> _Given information_:
begin

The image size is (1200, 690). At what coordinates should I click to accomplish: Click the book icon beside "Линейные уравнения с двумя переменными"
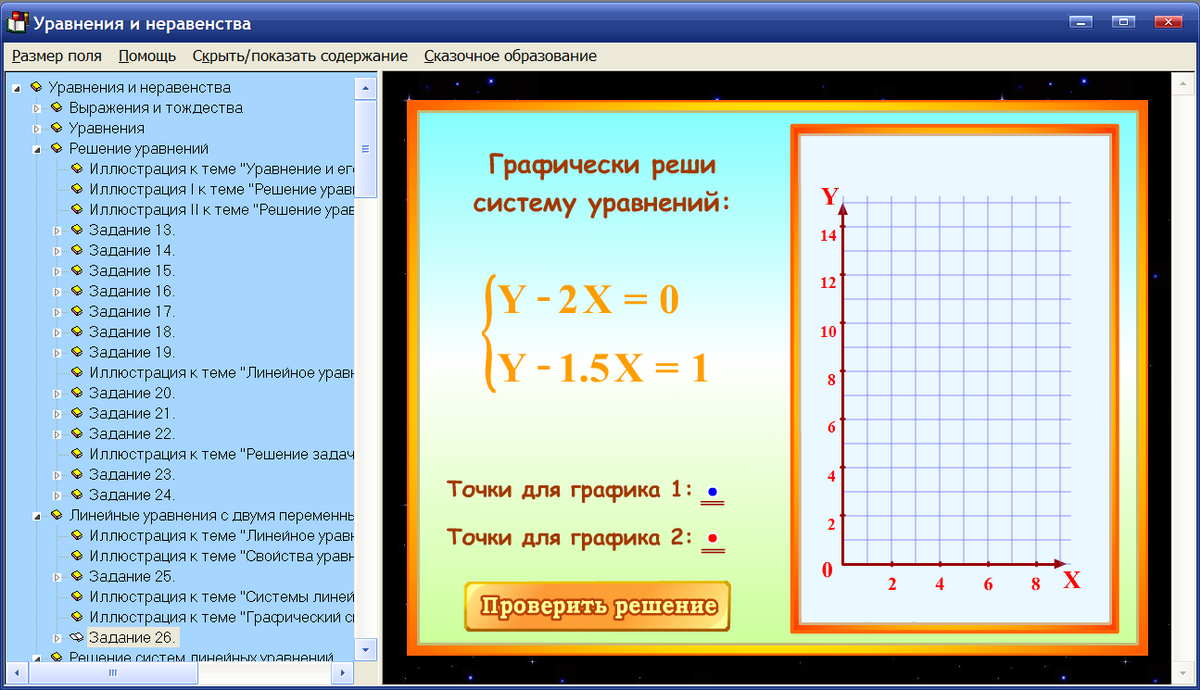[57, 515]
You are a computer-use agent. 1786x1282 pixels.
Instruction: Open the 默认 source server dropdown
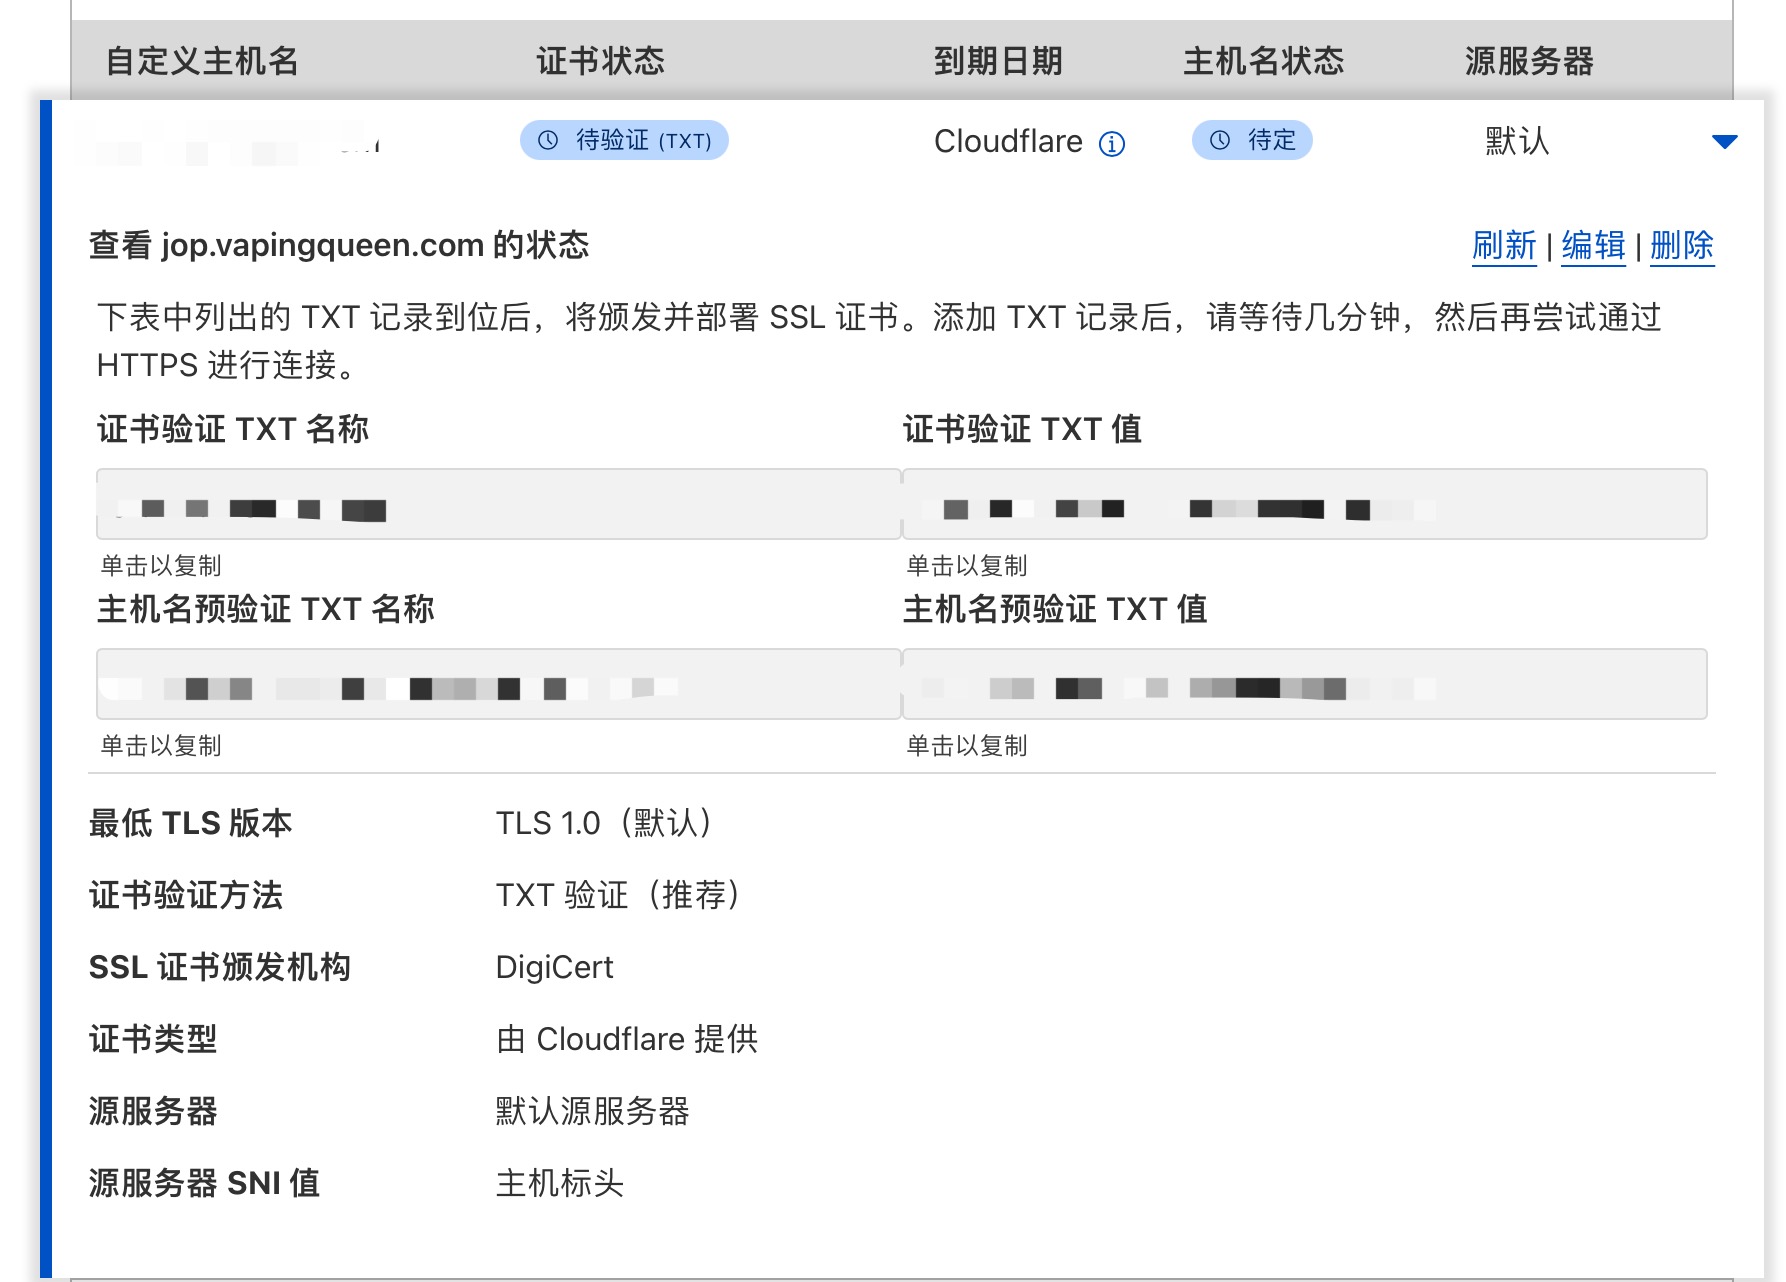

end
begin

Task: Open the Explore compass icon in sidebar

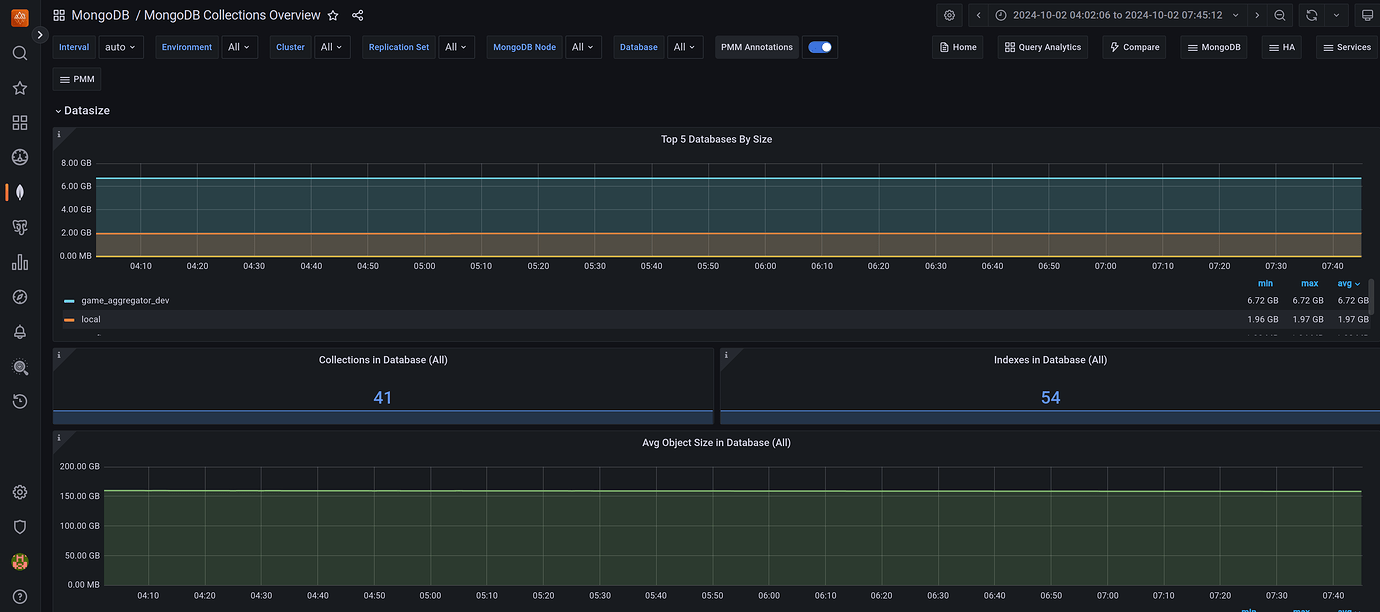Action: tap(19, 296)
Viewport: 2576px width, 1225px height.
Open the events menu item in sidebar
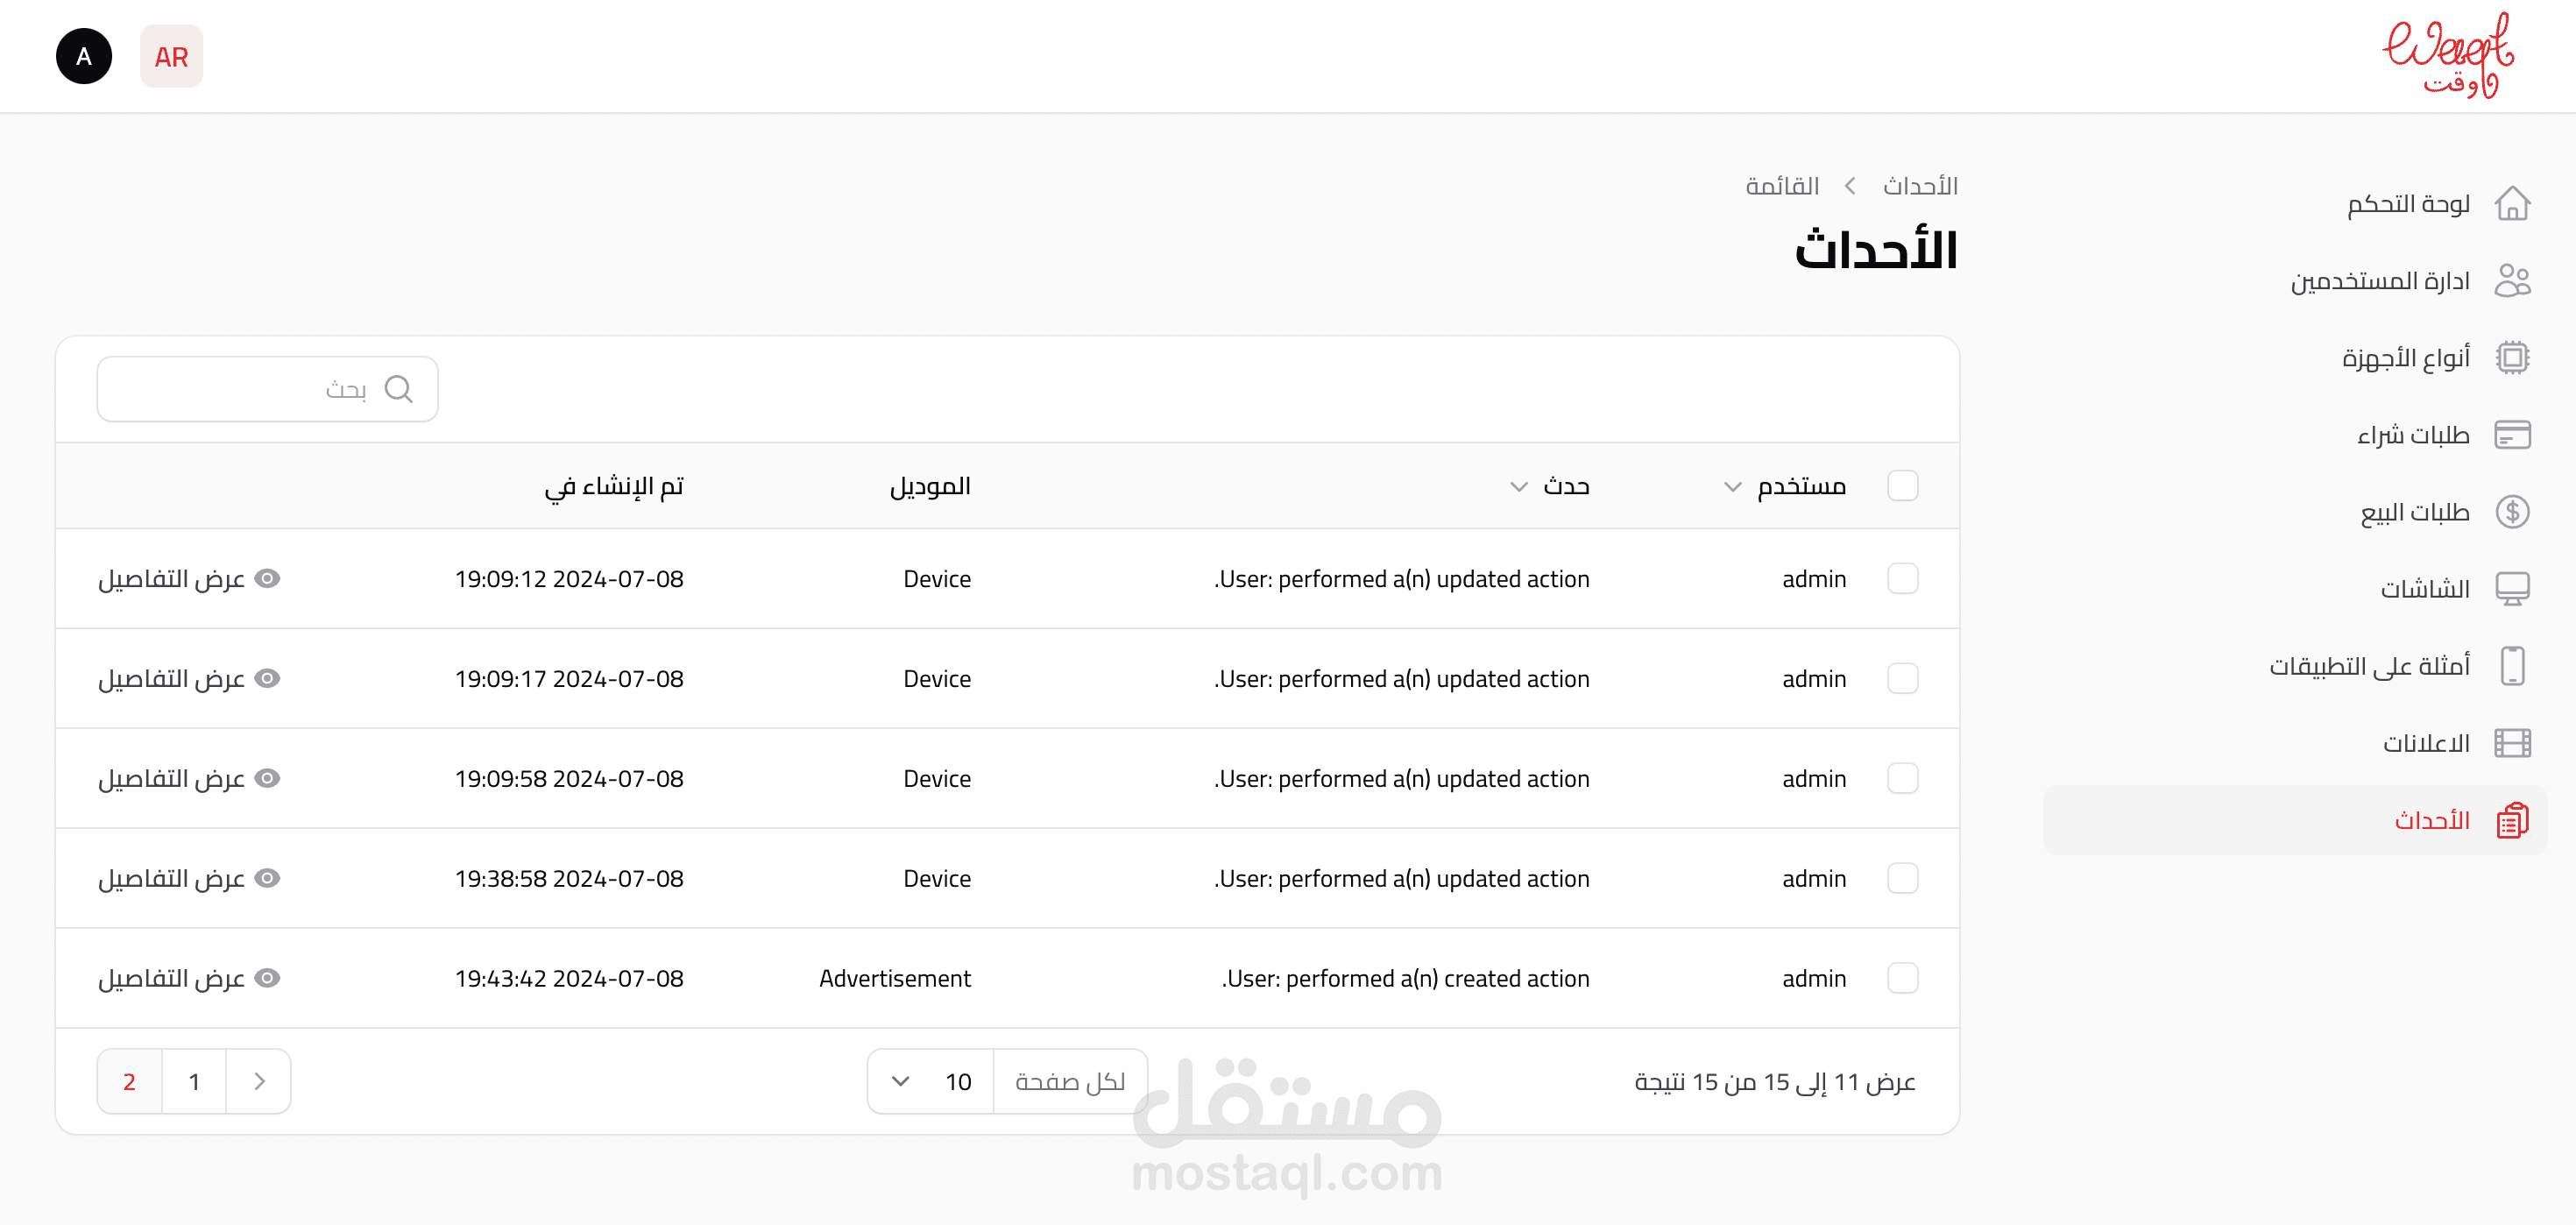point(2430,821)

end
begin

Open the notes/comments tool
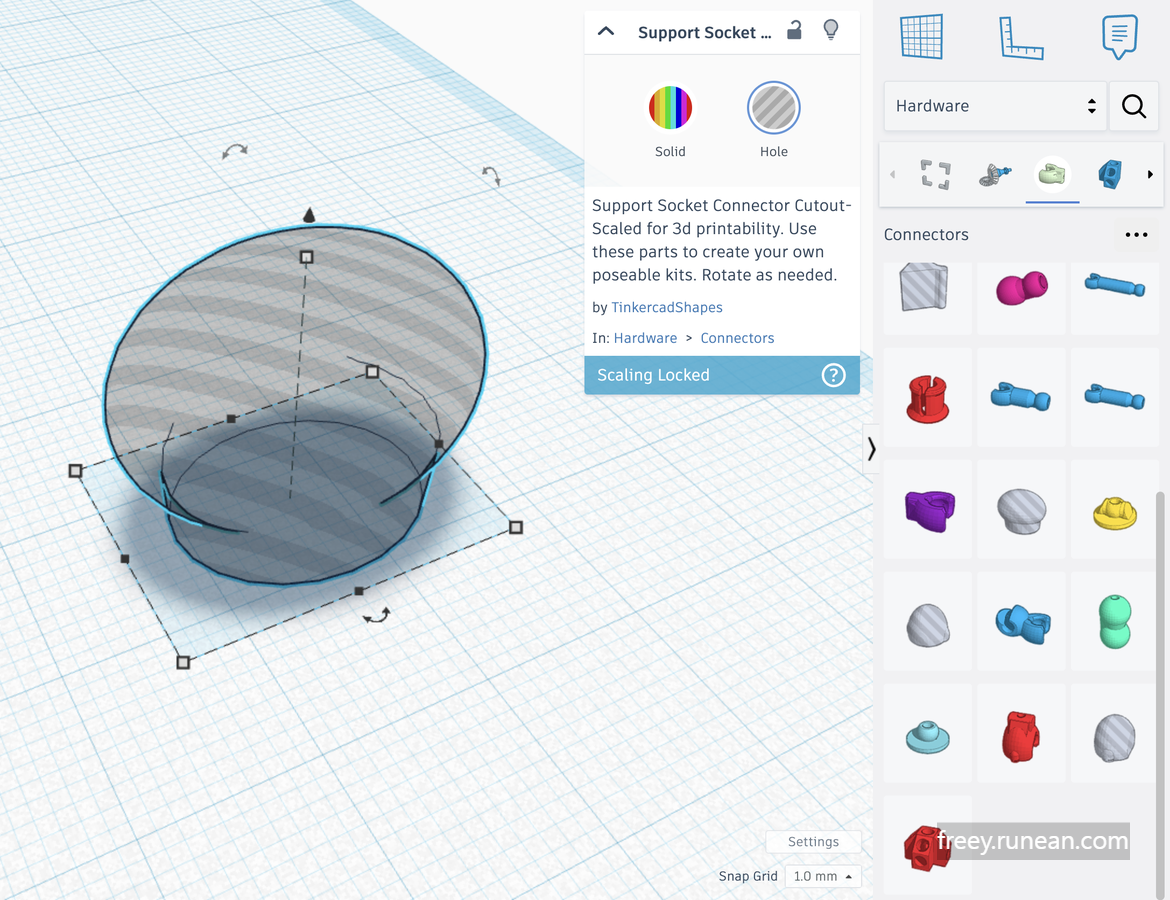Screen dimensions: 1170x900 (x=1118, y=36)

end

> _What you have to do_:
Count the lines above that contain the word "sidebar", and give only the number.

> _Response to this exercise_:
2